She has emerged after total immersion into the tortured life of one of the more iconic women in music, showing her strength but showing even more daring by mining her vulnerability, to well-earned glory, mistress of her uniquely imagined Queendom. And as we applauded her, she used the moment to tell us, now imagine what you can do.

Then she continued to get her hustle on.

As with everything on this site; do not re-use without permission. Copyright belongs to Joanne C. Hillhouse.

p.s. Just a reminder that even as I celebrate Queen Latifah by posting this piece written some time ago, the Purple one has gone out of the world and the world hasn’t been the same since. Here’s my post about Prince

“We are gathered here today to get through this thing called life”: Remembering Prince

Aretha to 2 Pac to Pink my music collection is an eclectic mix of not just artistes but musical platforms. From the cassette tapes of my younger years to the CDs of my adult years to now the playlist on my computer. In that collection, there are five physical Prince albums – Prince and the NPG’s Diamonds and Pearls on cassette which I would have got in either Puerto Rico or New York in the early 90s when I was old enough and monied enough to (finally!) start actually buying the music I loved. I have the Hits – because I was playing catch up, collecting the music I’d grown up on but never had the means to acquire. It was a two cassette set, but I can only put my hand on one – and not the one with When Doves Cry. But then I don’t have the means to play cassettes anyway, right, so those are mostly just souvenirs. When Doves Cry is on the Very Best of Prince – which I have on CD – and which includes many of my favourite Prince tracks, pre-Purple Rain through to Diamonds and Pearls. I have the three CD Emancipation collection (which he did while he was still the Artiste formerly known as Prince) and finally another three CD set, Lotus Flower (that last one was a gift from a friend, a now departed friend who like me loved Prince’s music…though Michael was her forever boo…will the rivalry never end lol). It’s actually less than I remember having (I remember having the Batman soundtrack on cassette for one; where’s that?) and not nearly enough to reflect the musical output of the man who was as prolific as he was profound. For the former consider the sheer volume of music he produced not only for himself but for artistes like Chaka, Sinead, the Bangles…(and try to deny that I feel for you, Nothing compares to you, and Manic Monday are among your favourites performed by each of the named artistes). For the latter (his deepness), I have only to look to tracks like When Doves Cry which my 10-11 year old self would have absorbed when the local TV station had it in heavy rotation back when, making him along with MJ my tween obsessions. That’s a song that’s grown with me in the way that songs do when you grow from singing the words as you hear them (in the often sexless way that you hear them) to singing them as they are to seeing the deeper meaning (which with a song rich in imagery and symbolism and complexity like When Doves Cry there is plenty of) to transforming the meaning in your mind.

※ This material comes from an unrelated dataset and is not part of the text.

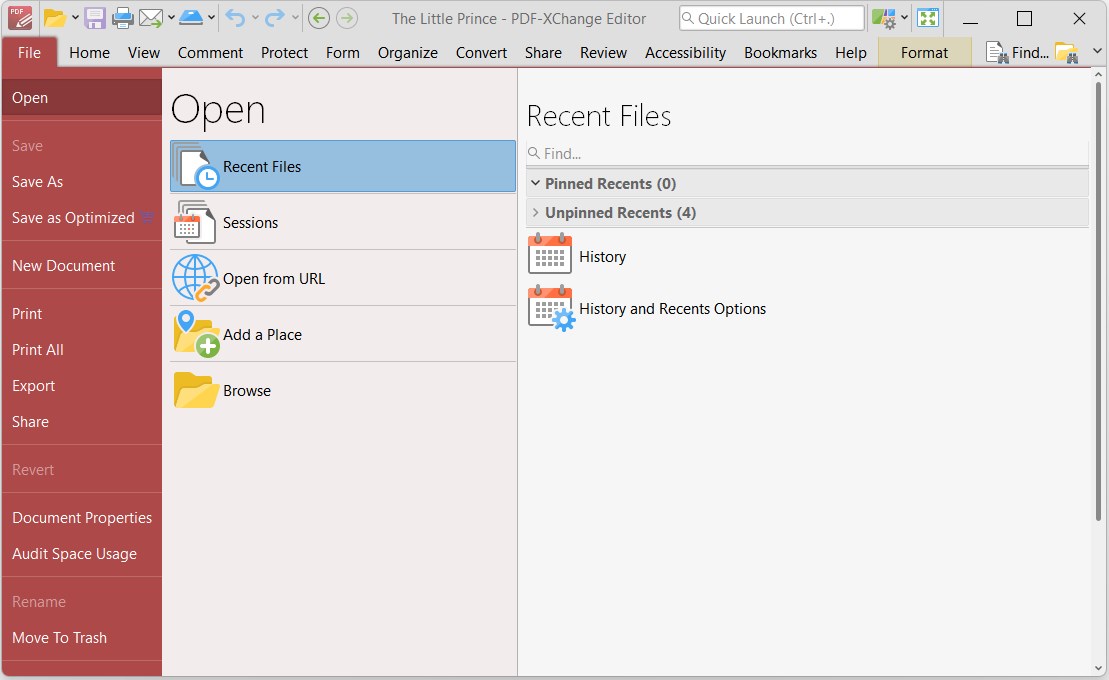
Task: Click the History calendar icon
Action: pyautogui.click(x=549, y=256)
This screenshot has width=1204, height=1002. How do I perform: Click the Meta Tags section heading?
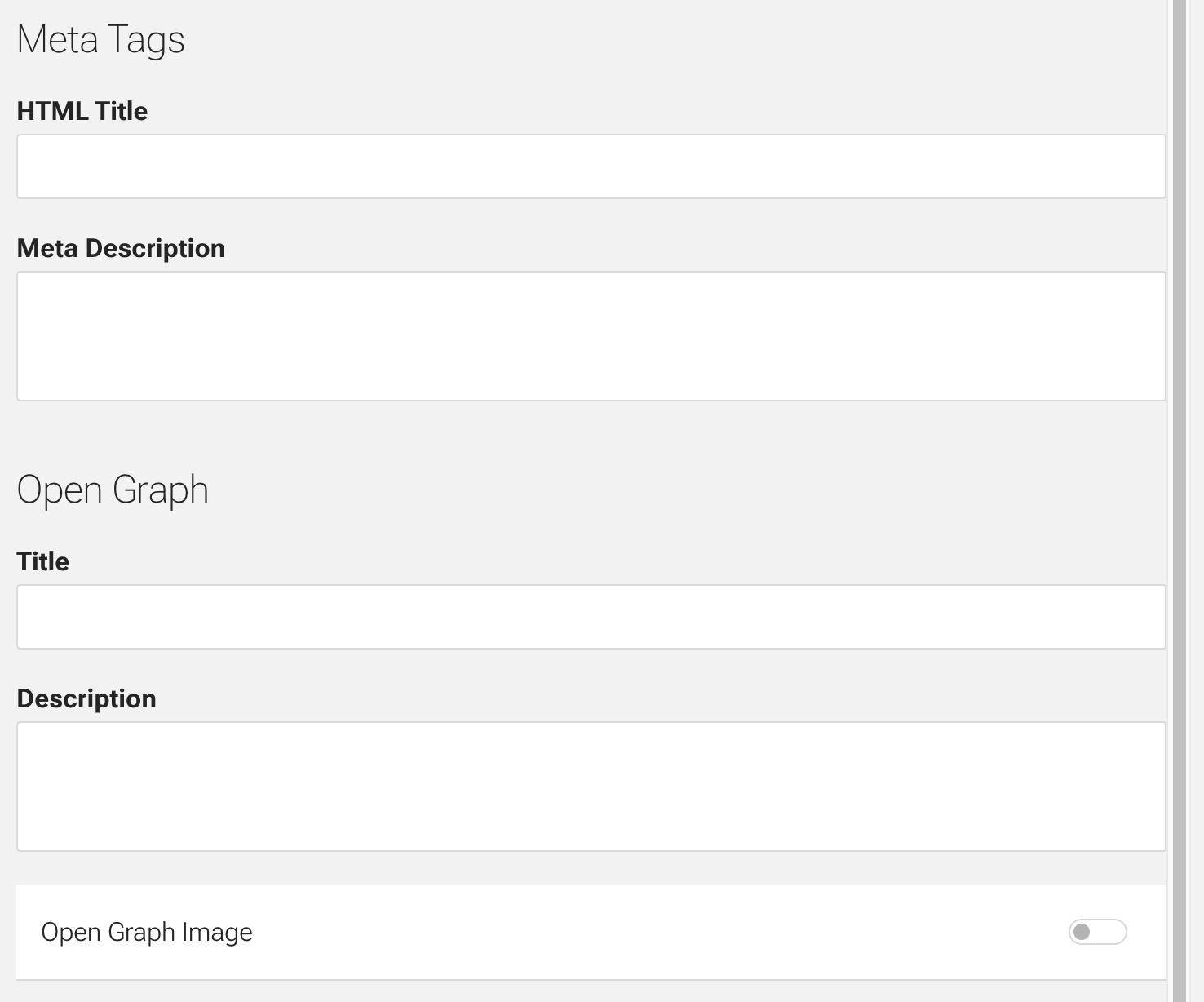(x=101, y=40)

Prince’s death is being transformed in my mind to the death of an essential time in my life, my coming of age, maybe my youth. It’s not gone yet but it is being chipped away with the extinguishing of each bright light that represents that time to me. I had an inkling of this feeling when Bowie died (Let’s Dance was in heavy rotation too back in the day) but it had been brewing since Michael, since Whitney. With Madonna, Cyndi, Bruce, Janet…a handful of artistes (just think the cast of We are the World), this is literally the music I came of age on. Sign of the Times, indeed. It’s weird to think of it as something in the rear view. It didn’t help that Prince like Sade hardly seemed to be aging, creating the illusion of that era being a forever time, unyielding to the press of time.

Of course, nothing is, is it? Time outlasts us all. And as my newsfeed floods with Prince’s music, and references to his movies, even Under the Cherry Moon (which I loved!), and the acts he mentored (Sheila E!), as I tune into music networks that somehow now remember their mandate to play music, as he distracts the easily distracted media from the Orange one for the length of at least a 24 hour news cycle, I feel oddly hollowed out (a familiar feeling from a much more personal loss mere months ago), not yet able to take joy in the musical legacy, yearning for a wall to wall eighties party where the best music that ever was reminds of the best time that ever was even if it was only so in the subjective imagination of those of us who came of age in that time (as it is for all young people of the time in which they come of age).

Yes, the music of the 80s hits me with a certain affection and so the death of Prince is jarring to put it very, very mildly. That said, I remain a lover of music, period, not stuck in that time (just ask the guy who was shocked to hear me rapping Biggie Smalls the other day, though he claimed it was because he didn’t think women were in to Biggie). And like few 80s artistes Prince transcended the time I first came to know him. He embraced the music that came before him and created music (created as in wrote, composed, arranged, sang-sans-auto-tune, and played damn near every instrument not in the let me sample that for a second way of too many of today’s ‘creatives’) long after he was no longer dominating pop radio, up to the time of his death, really. He was a creative force and that (more than any nostalgia I might feel) is what’s gone out of the world. And that’s always a sad day.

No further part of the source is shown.